**O que se pede**
No trecho sobre memória, por quais células seria codificada a forma adicional de memória observada no experimento com camundongos?

**Trecho fornecido**

Vestígios na memória
Além da memória imunológica clássica, que é armazenada pelo próprio sistema imunológico, Rolls também acredita que outra poderia existir.
“O que observamos (em um experimento com camundongos) é que pode haver uma forma diferente e adicional de memória, que é codificada pelos neurônios”.
Segundo ela, não seria um tipo de memória cognitivamente acessível, da qual conseguiríamos nos lembrar, mas poderia haver “um traço nos neurônios que representa a condição inflamatória” que ocorreu quando contraímos uma infecção.
“Conseguimos testar esse traço de memória em um estudo com camundongos, mas também há evidências em humanos”, diz a pesquisadora, citando um famoso experimento em que indivíduos alérgicos ao pólen foram expostos a uma flor, sem saber que era artificial, e desenvolveram uma reação alérgica.

**Dados extraídos**
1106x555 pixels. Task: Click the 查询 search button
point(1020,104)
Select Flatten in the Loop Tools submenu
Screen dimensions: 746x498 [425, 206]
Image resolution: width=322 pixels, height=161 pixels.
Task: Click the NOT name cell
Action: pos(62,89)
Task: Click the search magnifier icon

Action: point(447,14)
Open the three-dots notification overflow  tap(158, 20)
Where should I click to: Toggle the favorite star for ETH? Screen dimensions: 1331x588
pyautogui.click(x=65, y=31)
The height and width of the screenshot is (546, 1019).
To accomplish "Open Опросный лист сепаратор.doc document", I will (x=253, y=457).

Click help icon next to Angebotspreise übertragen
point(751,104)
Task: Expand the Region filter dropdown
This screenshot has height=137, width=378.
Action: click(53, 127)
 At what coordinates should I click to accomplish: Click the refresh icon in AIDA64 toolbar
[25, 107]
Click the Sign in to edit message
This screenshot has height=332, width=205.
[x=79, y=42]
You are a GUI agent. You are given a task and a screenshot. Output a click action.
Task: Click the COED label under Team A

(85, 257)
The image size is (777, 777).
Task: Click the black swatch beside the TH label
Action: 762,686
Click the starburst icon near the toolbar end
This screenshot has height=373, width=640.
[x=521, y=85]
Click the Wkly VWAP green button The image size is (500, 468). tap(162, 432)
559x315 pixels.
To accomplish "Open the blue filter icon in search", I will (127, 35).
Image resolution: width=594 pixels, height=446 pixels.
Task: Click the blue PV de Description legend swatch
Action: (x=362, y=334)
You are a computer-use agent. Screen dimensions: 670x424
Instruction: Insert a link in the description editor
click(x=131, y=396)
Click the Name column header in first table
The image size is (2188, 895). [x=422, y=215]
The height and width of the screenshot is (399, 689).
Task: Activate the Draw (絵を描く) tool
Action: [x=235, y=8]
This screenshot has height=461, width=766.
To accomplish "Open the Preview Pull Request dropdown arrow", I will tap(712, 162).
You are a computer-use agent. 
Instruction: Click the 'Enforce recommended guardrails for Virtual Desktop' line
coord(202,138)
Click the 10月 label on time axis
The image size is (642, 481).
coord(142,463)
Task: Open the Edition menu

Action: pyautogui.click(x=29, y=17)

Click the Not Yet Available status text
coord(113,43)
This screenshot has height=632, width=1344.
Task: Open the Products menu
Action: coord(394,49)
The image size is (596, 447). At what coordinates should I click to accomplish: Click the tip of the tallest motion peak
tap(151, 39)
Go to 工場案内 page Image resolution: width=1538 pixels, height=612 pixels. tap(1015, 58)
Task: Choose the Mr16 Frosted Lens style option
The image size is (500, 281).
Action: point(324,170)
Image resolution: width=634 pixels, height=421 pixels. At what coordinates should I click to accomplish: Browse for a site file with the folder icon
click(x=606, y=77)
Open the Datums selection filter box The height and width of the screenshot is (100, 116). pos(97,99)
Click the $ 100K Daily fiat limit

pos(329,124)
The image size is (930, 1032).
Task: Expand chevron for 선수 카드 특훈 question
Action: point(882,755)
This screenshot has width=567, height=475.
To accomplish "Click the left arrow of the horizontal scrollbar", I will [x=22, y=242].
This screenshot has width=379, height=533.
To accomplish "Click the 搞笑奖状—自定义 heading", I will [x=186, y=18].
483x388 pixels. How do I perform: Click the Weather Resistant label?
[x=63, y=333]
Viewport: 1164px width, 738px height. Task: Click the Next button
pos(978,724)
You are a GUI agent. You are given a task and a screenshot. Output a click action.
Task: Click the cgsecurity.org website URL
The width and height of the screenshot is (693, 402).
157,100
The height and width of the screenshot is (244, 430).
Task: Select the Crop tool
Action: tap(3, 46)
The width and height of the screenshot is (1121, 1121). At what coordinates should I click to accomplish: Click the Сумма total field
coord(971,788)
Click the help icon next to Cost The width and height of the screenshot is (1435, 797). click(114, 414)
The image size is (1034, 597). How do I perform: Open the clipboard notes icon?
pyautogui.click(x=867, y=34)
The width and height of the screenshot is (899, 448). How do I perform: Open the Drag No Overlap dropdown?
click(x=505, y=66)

**Resultado da tarefa**
Pelos neurônios.